* **Work to be completed**:
Recast every line of the data below as a numbered list, leaving out the blank lines.

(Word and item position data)
§ §
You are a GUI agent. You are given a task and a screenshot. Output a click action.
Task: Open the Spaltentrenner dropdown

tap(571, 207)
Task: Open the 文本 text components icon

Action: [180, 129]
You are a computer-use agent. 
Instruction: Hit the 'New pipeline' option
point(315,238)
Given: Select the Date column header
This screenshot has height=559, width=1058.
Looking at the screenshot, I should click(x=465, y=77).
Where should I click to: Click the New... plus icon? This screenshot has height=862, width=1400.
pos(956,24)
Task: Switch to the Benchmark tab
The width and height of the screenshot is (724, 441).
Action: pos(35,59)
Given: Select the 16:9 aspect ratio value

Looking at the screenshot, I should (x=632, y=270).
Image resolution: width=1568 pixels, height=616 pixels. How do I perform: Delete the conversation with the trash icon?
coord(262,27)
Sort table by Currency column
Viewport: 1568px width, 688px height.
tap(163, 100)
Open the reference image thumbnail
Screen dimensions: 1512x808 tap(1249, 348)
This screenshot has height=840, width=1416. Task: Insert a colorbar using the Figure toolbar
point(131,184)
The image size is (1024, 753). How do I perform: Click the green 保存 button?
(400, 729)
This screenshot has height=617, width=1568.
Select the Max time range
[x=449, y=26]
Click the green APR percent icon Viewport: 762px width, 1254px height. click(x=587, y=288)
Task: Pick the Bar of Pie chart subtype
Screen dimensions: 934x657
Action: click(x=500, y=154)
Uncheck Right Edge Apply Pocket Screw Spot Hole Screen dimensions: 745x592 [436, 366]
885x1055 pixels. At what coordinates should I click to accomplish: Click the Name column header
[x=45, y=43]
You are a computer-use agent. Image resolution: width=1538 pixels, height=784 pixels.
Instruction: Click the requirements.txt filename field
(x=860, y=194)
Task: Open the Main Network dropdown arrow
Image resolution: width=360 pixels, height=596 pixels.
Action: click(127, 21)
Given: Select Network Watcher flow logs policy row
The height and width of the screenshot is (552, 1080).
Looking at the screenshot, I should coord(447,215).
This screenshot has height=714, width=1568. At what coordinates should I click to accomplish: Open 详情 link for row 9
§ §
* **The answer**:
1. You are a GUI agent. You are given a task and a screenshot. Output a click action.
2. Task: Open the Spaltentrenner dropdown
3. tap(571, 207)
4. Task: Open the 文本 text components icon
5. Action: [180, 129]
6. You are a computer-use agent. 
7. Instruction: Hit the 'New pipeline' option
8. point(315,238)
9. Given: Select the Date column header
10. This screenshot has height=559, width=1058.
11. Looking at the screenshot, I should click(x=465, y=77).
12. Where should I click to: Click the New... plus icon? This screenshot has height=862, width=1400.
13. pos(956,24)
14. Task: Switch to the Benchmark tab
15. The width and height of the screenshot is (724, 441).
16. Action: pos(35,59)
17. Given: Select the 16:9 aspect ratio value
18. Looking at the screenshot, I should (x=632, y=270).
19. Image resolution: width=1568 pixels, height=616 pixels. How do I perform: Delete the conversation with the trash icon?
20. coord(262,27)
21. Sort table by Currency column
22. Viewport: 1568px width, 688px height.
23. tap(163, 100)
24. Open the reference image thumbnail
25. Screen dimensions: 1512x808 tap(1249, 348)
26. This screenshot has height=840, width=1416. Task: Insert a colorbar using the Figure toolbar
27. point(131,184)
28. The image size is (1024, 753). How do I perform: Click the green 保存 button?
29. (400, 729)
30. This screenshot has height=617, width=1568.
31. Select the Max time range
32. [x=449, y=26]
33. Click the green APR percent icon Viewport: 762px width, 1254px height. click(x=587, y=288)
34. Task: Pick the Bar of Pie chart subtype
35. Screen dimensions: 934x657
36. Action: click(x=500, y=154)
37. Uncheck Right Edge Apply Pocket Screw Spot Hole Screen dimensions: 745x592 [436, 366]
38. 885x1055 pixels. At what coordinates should I click to accomplish: Click the Name column header
39. [x=45, y=43]
40. You are a computer-use agent. Image resolution: width=1538 pixels, height=784 pixels.
41. Instruction: Click the requirements.txt filename field
42. (x=860, y=194)
43. Task: Open the Main Network dropdown arrow
44. Image resolution: width=360 pixels, height=596 pixels.
45. Action: click(127, 21)
46. Given: Select Network Watcher flow logs policy row
47. The height and width of the screenshot is (552, 1080).
48. Looking at the screenshot, I should coord(447,215).
49. This screenshot has height=714, width=1568. At what coordinates should I click to accomplish: Open 详情 link for row 9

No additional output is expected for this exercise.